Records supplied:
**********

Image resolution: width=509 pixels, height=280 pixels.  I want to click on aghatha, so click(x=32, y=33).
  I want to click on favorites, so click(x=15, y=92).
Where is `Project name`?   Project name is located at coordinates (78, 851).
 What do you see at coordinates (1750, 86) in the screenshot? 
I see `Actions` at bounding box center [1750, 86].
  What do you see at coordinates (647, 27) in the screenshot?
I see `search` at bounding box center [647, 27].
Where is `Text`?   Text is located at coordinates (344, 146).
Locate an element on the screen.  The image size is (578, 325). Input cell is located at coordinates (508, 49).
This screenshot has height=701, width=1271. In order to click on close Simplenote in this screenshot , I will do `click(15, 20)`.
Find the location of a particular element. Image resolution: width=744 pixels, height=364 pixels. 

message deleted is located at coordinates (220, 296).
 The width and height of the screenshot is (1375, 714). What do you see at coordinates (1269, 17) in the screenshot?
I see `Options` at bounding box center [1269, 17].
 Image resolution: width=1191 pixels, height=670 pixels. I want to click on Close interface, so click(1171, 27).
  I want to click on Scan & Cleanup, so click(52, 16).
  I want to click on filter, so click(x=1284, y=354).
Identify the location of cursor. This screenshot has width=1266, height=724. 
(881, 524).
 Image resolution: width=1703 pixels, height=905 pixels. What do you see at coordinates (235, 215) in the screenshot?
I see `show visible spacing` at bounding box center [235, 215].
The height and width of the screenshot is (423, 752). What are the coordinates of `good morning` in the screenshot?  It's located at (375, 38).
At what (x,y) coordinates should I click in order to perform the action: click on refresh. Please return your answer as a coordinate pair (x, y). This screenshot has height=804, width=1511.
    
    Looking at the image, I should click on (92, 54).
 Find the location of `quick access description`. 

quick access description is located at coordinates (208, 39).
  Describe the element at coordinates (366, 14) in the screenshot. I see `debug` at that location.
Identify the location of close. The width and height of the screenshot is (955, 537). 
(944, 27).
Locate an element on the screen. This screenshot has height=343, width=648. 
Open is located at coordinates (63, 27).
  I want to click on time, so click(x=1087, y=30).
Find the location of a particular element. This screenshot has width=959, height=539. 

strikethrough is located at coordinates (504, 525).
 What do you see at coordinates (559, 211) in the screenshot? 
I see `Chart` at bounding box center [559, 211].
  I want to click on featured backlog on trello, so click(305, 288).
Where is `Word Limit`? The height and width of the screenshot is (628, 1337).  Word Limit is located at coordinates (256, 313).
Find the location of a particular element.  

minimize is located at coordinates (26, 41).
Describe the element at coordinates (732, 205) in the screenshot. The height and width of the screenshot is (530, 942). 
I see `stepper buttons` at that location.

**********

Goal:
Pull out each line of the records above that contains the string "description".

Answer in full:
 Find the location of `quick access description`. 
quick access description is located at coordinates (208, 39).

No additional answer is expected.